Added nearly $200 million in cuts to reductions already approved for the food stamp program -- for a total of $1.65 billion in food stamp cutbacks. The additional cuts, which were demanded by Senate Agriculture Committee Chairman Jesse Helms (R-N.C.), reduce benefit levels, especially for recipients who hold jobs. In all, 1 million recipients will be dropped from the rolls and another 1 million will receive reduced benefits.

Agreed to provide $950 million to continue the Head Start program for pre-schoolers that the House had inadvertently dropped from its version of the legislation and $715 million for programs under the Older Americans Act.

Created a separate $354 million community services block grant, instead of combining community action programs into a social services block grant, as the administration had wanted.

Raised the initial hospital charge a Medicare patient must pay before government compensation starts, from $228 to $256 next year, rising to $323 in 1984. But a House proposal to make Medicare patients pay a special $1-a-day fee for the first 60 days of a hospital stay was dropped. Medicare reimbursement for nursing costs was limited to 105 percent of normal nursing costs, instead of the current 108.5 percent, a move strongly opposed by hospitals.

Picked up additional savings from Social security by delaying payments for new retirees for what amounts to a month, saving $190 million, and by stopping parent's benefits when their youngest child reaches 16 instead of 18, which would save $496 million by the time the new provision is fully effective in 1984.

Still to be resolved was the administration's proposed "cap" on growth of Medicaid.

All that is at issue in the Social Security conference is when the minimum benefit would end. The Senate had proposed an immediate end, while the House proposed continued payments until next April. Under the compromise, next March's check would be the last for current recipients. New retirees would get the minimum benefit only through this December.

Dthe minimum benefit of $122 a month, or more in some cases, goes to people who did not contribute enough to Social Security during their working careers to add up to that much in monthly benefits. Because other forms of government compensation will not make up the difference for thousands of elderly people, Congress is under heavy pressure to retreat from its earlier decision to repeal the benefit. The move to repeal it was aimed at saving $1 billion next year and $7 billon over the next five years.

The delay in termination of benefits will serve two purposes: Congress will have time to change its mind, and the Social Security Administration will have time to identify recipients and help them shift to other forms of compensation, where available.

"This is going to affect the life styles of a great many people," said Ways and Means Committee Chairman Dan Rostenkowski (D-Ill.). "We're going to have to give these people due time in order to apply for SSI (NEW-LINE)(supplemental security income and make other adjustments.

As for a possible about-face by Congress, Rep. J. J. Pickle (D-Tex.) said yesterday that his Ways and Means subcommittee on Social Security will reaffirm its earlier decision to protect current retirees and kill the benefit only for new retirees.
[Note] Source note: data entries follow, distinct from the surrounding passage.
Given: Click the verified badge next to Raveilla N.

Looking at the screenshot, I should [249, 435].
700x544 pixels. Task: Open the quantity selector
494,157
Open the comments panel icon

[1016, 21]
Asserting that "there are too many cross-currents now," Pickle said he will probably not bring up the minimum benefit when the subcommittee meets today to resume work on legislation designed to solvef the Social Security system's financial problems. But "it's one of the first things we're going to get to," he added.

Pickle's hand was strengthened by a 405-to-13 vote of the House last Tuesday to prevent any Social Security cutbacks for those already on the rolls, even though the Senate refused to go along when confronted by a similar proposal as a rider to the administration's tax bill.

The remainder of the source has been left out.